We eventually arrived around 5 hours after setting off, feeling like tenderized steak. We waited for the lancha to come and take us the very short distance across the lake/lagoon and finally we were at the hostal.
There are only 2 hostals to choose from and we went with Alexandria. There is literally no other infrastructure here except farms maybe, however I was amazed; it was actually much nicer and with more amenities than in Cabo. Since I was ill, I splurged on a private room and I had a fan, electricity, flushing toilet. I was in heaven.
Owing to being so delayed, there wasn't much time and we had missed breakfast, so off we went again, piled into a kind of minivan this time.
We first stopped at a Mirador (viewpoint) to take photos of a kind of flatlands, then went to the famous lighthouse that marks the most northern point, before finally the sand dunes. At the dunes we were able to swim in the sea and have a well-earned cool off after a killer morning. The waves were insanely strong through, so by swim I mean stand nearby the edge of the sea, get knocked off your feet and repeat!
We were back at the hostal early afternoon and after another amazing fish dinner I slept the entire afternoon.
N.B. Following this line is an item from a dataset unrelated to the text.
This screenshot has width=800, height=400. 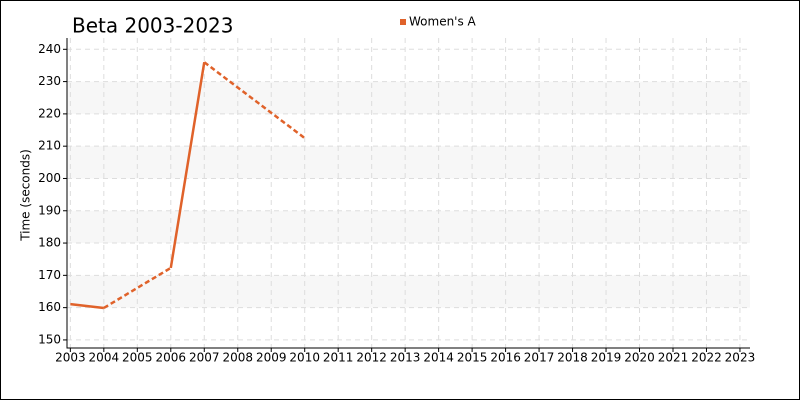 What do you see at coordinates (304, 358) in the screenshot?
I see `x-tick-label: 2010` at bounding box center [304, 358].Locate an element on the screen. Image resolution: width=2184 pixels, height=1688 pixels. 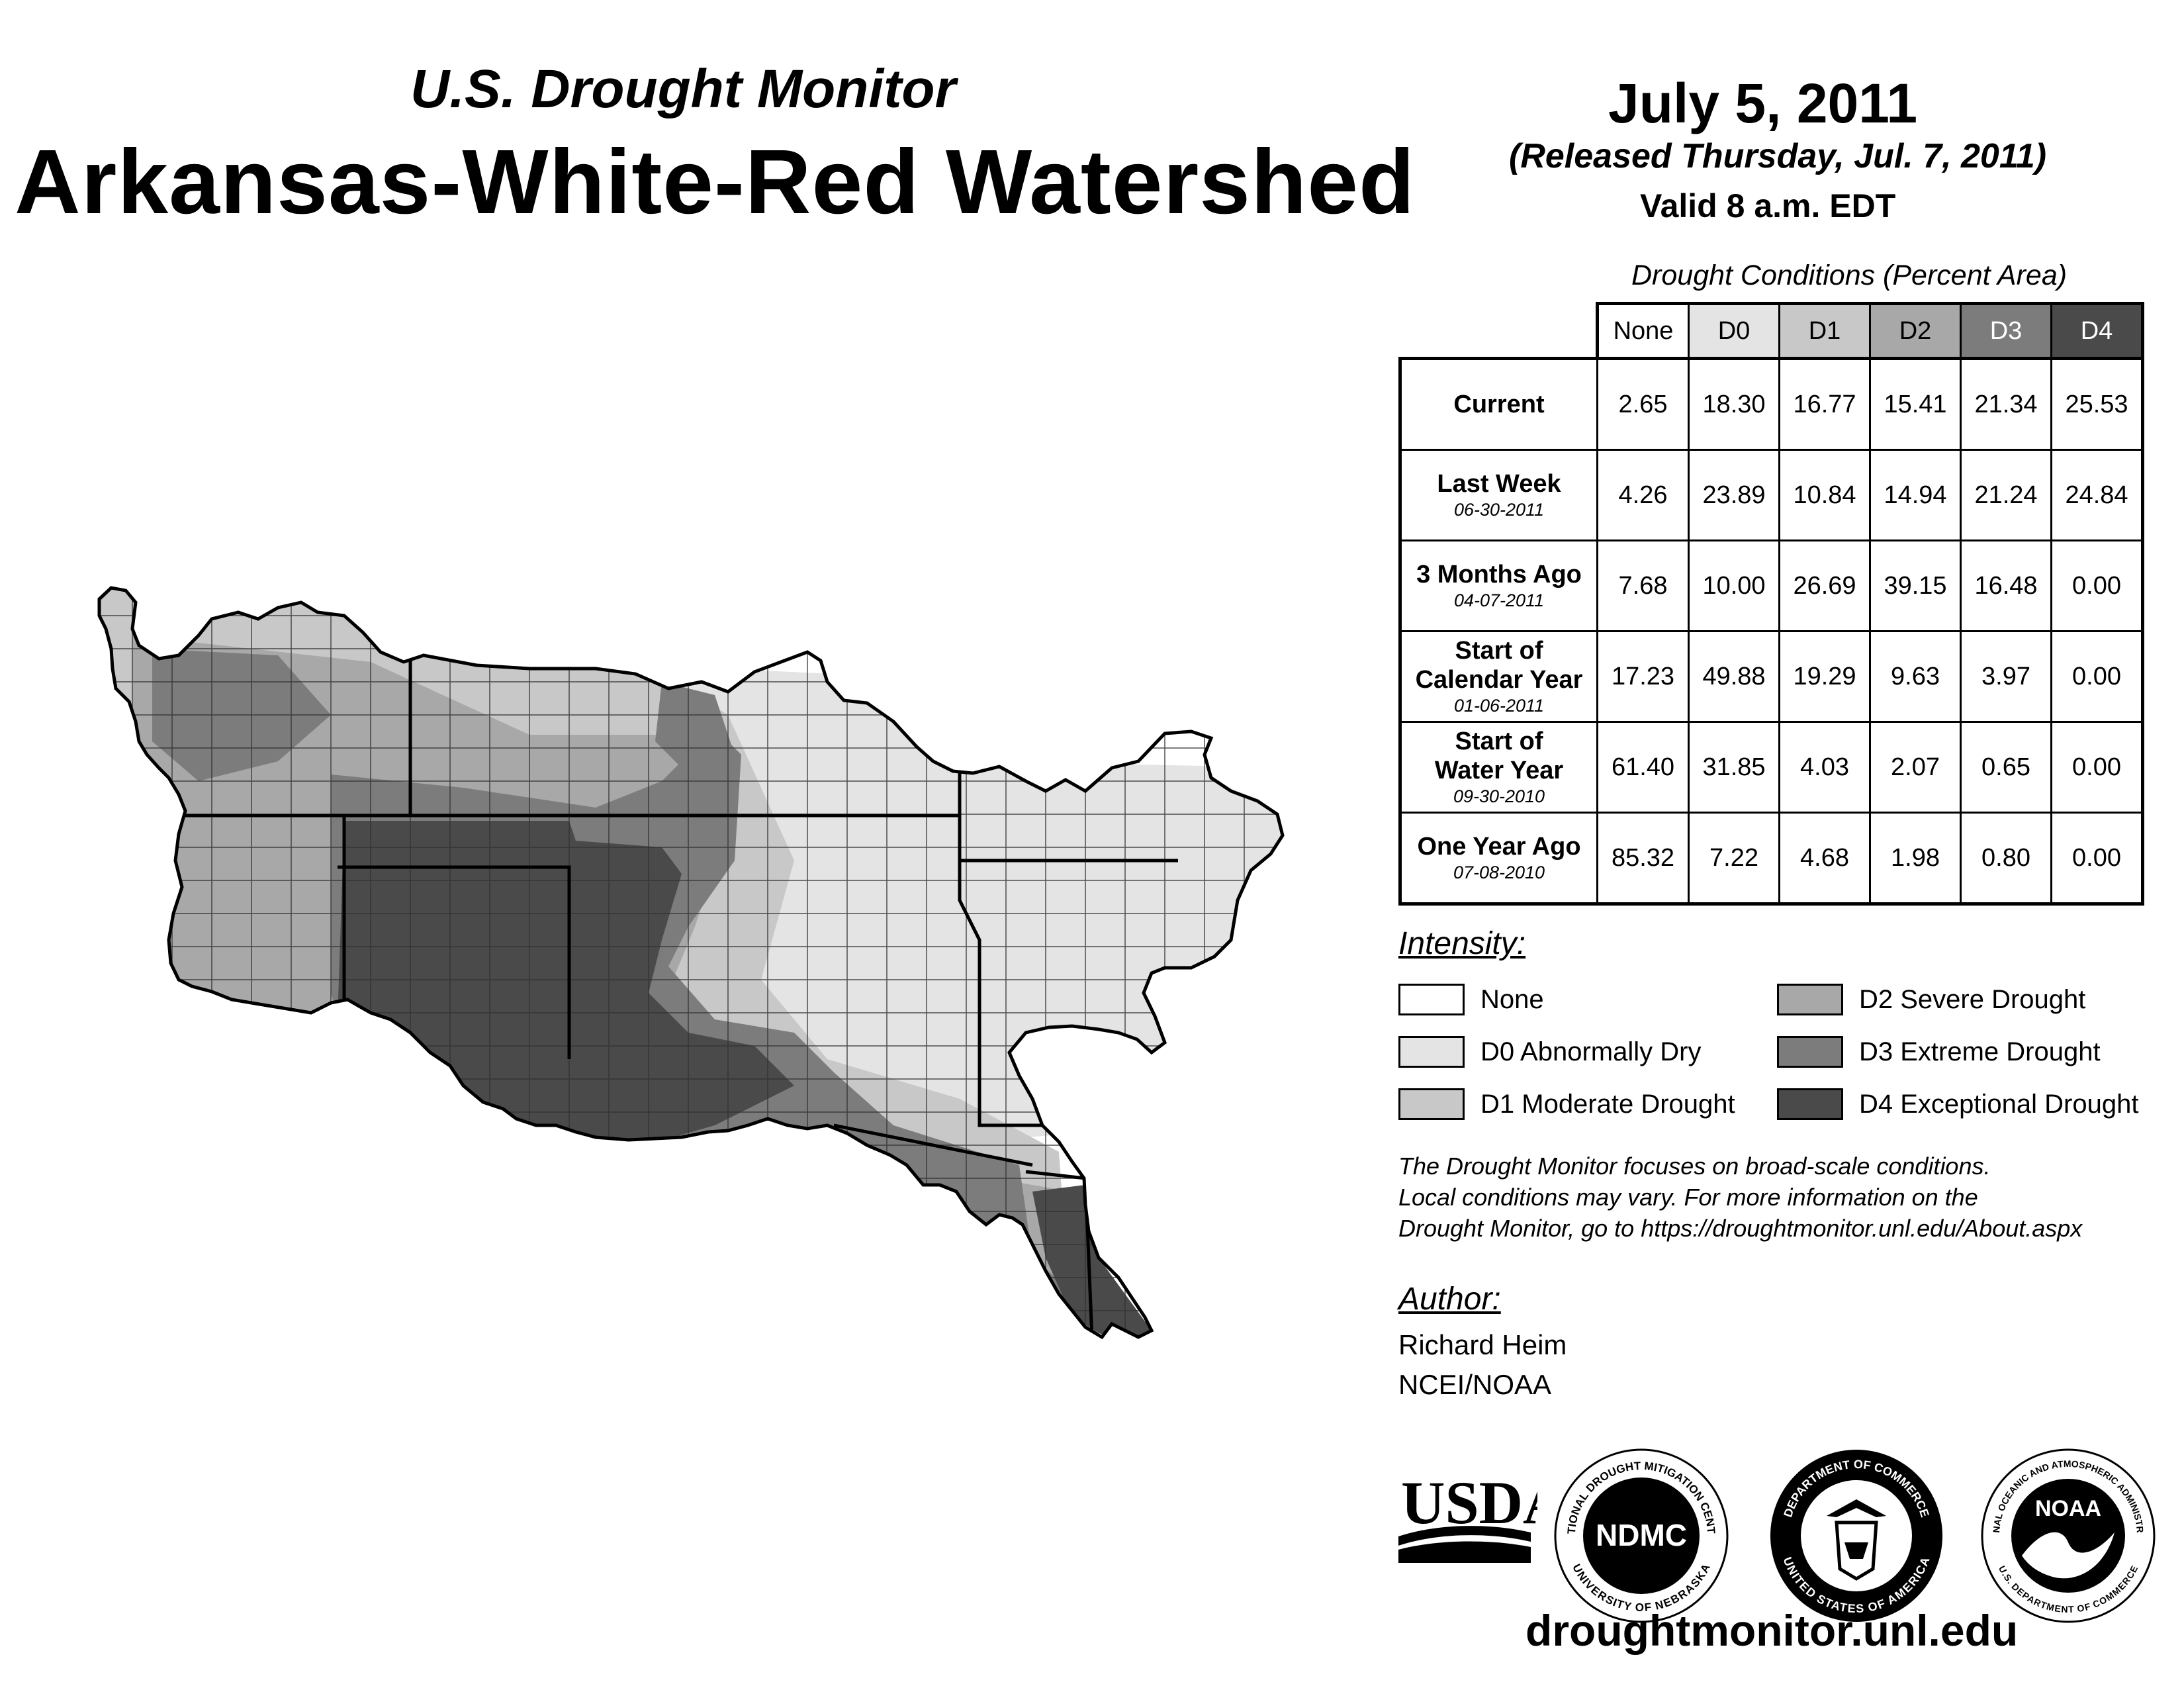
table-cell: 17.23 is located at coordinates (1643, 676).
The next day I felt much better, but the fun wasn't over yet. We were awoken at 7am for breakfast and told to go down for 8am to wait for the jeeps, but of course they were delayed 2 hrs. The journey back to Uribia was otherwise much smoother however. We were all perplexed at why they had once again squashed us tight into one jeep though when there had been so many jeeps waiting (were the others really full of cargo?).
The final hurdle was the taxi driver from Uribia to Cuatros Vias. The tour guide had only paid him for 2 people apparently and there were 4 of us. We'd all paid as part of our tour to be taken back to Cuatros Vias, so none of us were going to pay a cent more at this stage. I had the best Spanish of our group of gringos at this point, so found myself trying to argue with him, before we escaped on a passing Flamingo bus to Riohacha leaving him cursing us and threatening to call the police. I'm sorry if he genuinely hadn't been paid enough, but as I told him he needs to take this up with the tour guide in that case.
I was certainly relieved to get back to Riohacha. It had only been 2 days, but had felt like a lifetime given the way things had gone. I was exhausted.
It's the kind of place which definitely had me questioning was that really worth it? Just to see this lighthouse, some desert, goats and cactuses? But the journey, despite all the unpleasentness was something in itself and whilst not something I'll repeat, definitely something I'll remember vividly from my time in South America.